4. Obviously on account of the fact that the first plaintiff ceased to be a Hindu and became a Christian, she has lost her right to claim maintenance any longer under the Act. By reason of Section 4, Hindu Law relating to maintenance is no longer in force either from 21-12-1956. The result, therefore, is that the first plaintiff is not entitled to maintenance either under the Act or Hindu law of maintenance which has ceased to exist after that date. The question then is whether her claim for the period anterior to that date is enforceable any more.

5. It seems to me that the answer to the question will depend on the nature of the right to claim maintenance. It is well settled that the right to claim maintenance is no more than a mere personal right. It is certainly not a vested right which can be assigned. A decree for maintenance fixed at a specified rate is another matter. The personal right itself stemmed from the relationship of the parties and the provisions of Hindu law relating to maintenance. Being a personal right, it cannot naturally survive the person claiming it. I think the same result will follow upon conversion of a Hindu to another religion. After ceasing to be a Hindu she or he cannot enforce his or her right to past maintenance under Hindu law. Can a Hindu daughter after her marriage bring and sustain an action to recover past maintenance?

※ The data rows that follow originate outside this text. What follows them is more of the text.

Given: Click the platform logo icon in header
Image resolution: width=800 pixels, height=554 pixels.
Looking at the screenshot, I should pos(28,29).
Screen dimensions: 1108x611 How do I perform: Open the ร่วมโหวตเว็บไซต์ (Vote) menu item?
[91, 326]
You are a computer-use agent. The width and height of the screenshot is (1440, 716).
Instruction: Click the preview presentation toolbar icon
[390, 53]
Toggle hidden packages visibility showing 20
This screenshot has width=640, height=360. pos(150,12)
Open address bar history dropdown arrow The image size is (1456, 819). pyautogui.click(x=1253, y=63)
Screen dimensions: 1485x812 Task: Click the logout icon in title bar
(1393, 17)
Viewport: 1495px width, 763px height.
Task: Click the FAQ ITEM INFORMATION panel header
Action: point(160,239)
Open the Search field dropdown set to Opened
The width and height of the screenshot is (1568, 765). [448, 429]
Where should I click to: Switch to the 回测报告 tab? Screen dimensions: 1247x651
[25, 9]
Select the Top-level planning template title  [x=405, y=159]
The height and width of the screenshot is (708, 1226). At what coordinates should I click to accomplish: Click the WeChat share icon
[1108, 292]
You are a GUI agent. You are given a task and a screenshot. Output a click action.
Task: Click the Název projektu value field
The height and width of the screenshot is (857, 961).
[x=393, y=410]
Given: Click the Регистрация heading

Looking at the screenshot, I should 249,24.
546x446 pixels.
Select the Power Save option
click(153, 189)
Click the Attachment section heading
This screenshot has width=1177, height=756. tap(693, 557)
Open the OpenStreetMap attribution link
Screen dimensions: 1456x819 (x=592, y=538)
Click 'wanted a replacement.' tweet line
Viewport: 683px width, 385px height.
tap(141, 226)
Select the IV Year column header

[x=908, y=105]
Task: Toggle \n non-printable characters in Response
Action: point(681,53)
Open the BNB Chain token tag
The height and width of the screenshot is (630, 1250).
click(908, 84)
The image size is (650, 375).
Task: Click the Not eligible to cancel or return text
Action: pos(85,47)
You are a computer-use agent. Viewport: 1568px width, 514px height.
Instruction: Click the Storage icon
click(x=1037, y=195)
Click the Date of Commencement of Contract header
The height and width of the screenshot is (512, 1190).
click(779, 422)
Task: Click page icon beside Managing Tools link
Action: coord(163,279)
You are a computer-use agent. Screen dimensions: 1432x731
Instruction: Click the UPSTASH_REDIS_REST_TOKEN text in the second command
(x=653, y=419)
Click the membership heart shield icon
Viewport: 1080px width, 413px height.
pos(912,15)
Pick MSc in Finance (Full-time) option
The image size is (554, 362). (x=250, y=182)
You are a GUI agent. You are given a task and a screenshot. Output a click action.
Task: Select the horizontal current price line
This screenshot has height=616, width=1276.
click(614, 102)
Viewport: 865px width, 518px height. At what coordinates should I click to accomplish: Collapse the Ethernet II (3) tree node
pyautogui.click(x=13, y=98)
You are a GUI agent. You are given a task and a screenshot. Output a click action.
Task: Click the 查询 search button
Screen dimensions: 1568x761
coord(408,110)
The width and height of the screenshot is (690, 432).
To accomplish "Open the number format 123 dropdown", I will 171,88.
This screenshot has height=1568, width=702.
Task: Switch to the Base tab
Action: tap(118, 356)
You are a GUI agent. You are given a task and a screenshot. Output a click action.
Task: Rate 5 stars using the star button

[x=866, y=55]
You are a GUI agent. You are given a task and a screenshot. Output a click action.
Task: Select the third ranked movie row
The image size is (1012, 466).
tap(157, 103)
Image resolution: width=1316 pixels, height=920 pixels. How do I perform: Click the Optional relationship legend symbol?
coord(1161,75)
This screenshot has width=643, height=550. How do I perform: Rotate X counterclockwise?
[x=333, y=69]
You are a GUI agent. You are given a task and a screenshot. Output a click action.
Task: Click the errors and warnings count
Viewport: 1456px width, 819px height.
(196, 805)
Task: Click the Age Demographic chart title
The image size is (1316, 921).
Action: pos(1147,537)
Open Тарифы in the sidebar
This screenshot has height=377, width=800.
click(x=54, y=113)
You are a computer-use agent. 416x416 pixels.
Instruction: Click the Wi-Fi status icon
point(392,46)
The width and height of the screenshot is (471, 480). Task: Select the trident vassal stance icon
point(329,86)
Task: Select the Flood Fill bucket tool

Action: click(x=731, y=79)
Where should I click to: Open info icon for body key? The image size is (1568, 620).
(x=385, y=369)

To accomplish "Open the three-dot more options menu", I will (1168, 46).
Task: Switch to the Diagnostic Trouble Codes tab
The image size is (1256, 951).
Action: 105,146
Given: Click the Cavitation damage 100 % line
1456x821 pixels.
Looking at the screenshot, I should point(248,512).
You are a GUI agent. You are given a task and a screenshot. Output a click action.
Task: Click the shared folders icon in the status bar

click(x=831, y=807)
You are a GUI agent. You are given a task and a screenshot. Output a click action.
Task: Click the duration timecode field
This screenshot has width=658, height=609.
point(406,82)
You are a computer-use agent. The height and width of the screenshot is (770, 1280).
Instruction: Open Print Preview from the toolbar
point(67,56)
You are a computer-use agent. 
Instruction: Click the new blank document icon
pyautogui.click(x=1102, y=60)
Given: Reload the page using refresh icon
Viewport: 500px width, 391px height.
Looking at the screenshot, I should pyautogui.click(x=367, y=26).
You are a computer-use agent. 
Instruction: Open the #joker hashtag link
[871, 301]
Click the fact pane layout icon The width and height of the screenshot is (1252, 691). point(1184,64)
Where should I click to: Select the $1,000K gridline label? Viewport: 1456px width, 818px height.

On principle and having regard to the nature of the personal right, she cannot.

6. From what I have said above, it appears to follow that when once Hindu law of maintenance ceases to operate, the right of a Hindu to claim past maintenance also ceases automatically. In my opinion, this conclusion inevitably flows from the fact that the right to claim maintenance, past or future, is not a vested right but a personal one depending on the personal law. If the personal law ceases, the personal right to sue under that law too ceases.

In other words, the continued existence of Hindu law of maintenance is the foundation on which the right to sue for maintenance is founded.

7. In this case, therefore, Hindu law of maintenance to the extent provided by the Act having ceased to have force from 21-12-1956 and as the plaintiff due to her conversion to Christianity became disentitled to claim maintenance under the Act, the lower appellate court rightly dismissed the suit. Mr. K. V. Srinivasa Iyer contended that the Act was not retrospective in its operation. But on .the view I have expressed above, the Question does not arise for consideration.

8. The second appeal fails and is dismissed.But in the circumstances, there will be no order asto costs. Leave granted.